Task goal: Convert the source data below into a numbered list, omitting any blank lines. Include every line.

Start Information shown

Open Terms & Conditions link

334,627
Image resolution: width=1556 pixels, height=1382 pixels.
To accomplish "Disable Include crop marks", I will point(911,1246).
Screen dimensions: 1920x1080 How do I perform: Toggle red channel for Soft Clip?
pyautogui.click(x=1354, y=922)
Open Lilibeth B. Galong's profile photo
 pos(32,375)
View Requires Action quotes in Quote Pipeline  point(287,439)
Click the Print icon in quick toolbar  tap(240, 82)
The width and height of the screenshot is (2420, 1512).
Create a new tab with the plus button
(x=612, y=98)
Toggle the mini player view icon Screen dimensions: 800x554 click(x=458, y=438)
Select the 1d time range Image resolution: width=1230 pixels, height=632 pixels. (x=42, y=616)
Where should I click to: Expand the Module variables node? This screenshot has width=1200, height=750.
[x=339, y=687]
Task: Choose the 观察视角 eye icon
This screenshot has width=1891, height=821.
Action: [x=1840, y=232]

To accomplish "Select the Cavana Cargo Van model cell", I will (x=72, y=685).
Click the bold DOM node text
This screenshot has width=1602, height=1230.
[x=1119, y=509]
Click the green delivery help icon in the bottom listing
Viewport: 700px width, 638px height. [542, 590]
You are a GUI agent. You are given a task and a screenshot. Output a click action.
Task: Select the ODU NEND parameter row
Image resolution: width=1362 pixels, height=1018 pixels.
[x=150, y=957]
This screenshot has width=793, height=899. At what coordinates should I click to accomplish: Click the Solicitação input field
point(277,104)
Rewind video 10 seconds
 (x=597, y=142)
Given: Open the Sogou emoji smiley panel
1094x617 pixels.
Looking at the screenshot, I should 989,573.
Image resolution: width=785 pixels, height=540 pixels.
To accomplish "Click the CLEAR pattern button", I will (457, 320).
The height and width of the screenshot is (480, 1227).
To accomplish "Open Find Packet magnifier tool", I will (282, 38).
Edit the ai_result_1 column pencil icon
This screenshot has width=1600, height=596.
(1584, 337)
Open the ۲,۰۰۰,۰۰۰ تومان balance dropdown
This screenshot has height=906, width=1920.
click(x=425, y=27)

End Information shown

Answer to the problem:
1. Open Terms & Conditions link
2. 334,627
3. Image resolution: width=1556 pixels, height=1382 pixels.
4. To accomplish "Disable Include crop marks", I will point(911,1246).
5. Screen dimensions: 1920x1080 How do I perform: Toggle red channel for Soft Clip?
6. pyautogui.click(x=1354, y=922)
7. Open Lilibeth B. Galong's profile photo
8.  pos(32,375)
9. View Requires Action quotes in Quote Pipeline  point(287,439)
10. Click the Print icon in quick toolbar  tap(240, 82)
11. The width and height of the screenshot is (2420, 1512).
12. Create a new tab with the plus button
13. (x=612, y=98)
14. Toggle the mini player view icon Screen dimensions: 800x554 click(x=458, y=438)
15. Select the 1d time range Image resolution: width=1230 pixels, height=632 pixels. (x=42, y=616)
16. Where should I click to: Expand the Module variables node? This screenshot has width=1200, height=750.
17. [x=339, y=687]
18. Task: Choose the 观察视角 eye icon
19. This screenshot has width=1891, height=821.
20. Action: [x=1840, y=232]
21. To accomplish "Select the Cavana Cargo Van model cell", I will (x=72, y=685).
22. Click the bold DOM node text
23. This screenshot has width=1602, height=1230.
24. [x=1119, y=509]
25. Click the green delivery help icon in the bottom listing
26. Viewport: 700px width, 638px height. [542, 590]
27. You are a GUI agent. You are given a task and a screenshot. Output a click action.
28. Task: Select the ODU NEND parameter row
29. Image resolution: width=1362 pixels, height=1018 pixels.
30. [x=150, y=957]
31. This screenshot has width=793, height=899. At what coordinates should I click to accomplish: Click the Solicitação input field
32. point(277,104)
33. Rewind video 10 seconds
34.  (x=597, y=142)
35. Given: Open the Sogou emoji smiley panel
36. 1094x617 pixels.
37. Looking at the screenshot, I should 989,573.
38. Image resolution: width=785 pixels, height=540 pixels.
39. To accomplish "Click the CLEAR pattern button", I will (457, 320).
40. The height and width of the screenshot is (480, 1227).
41. To accomplish "Open Find Packet magnifier tool", I will (282, 38).
42. Edit the ai_result_1 column pencil icon
43. This screenshot has width=1600, height=596.
44. (1584, 337)
45. Open the ۲,۰۰۰,۰۰۰ تومان balance dropdown
46. This screenshot has height=906, width=1920.
47. click(x=425, y=27)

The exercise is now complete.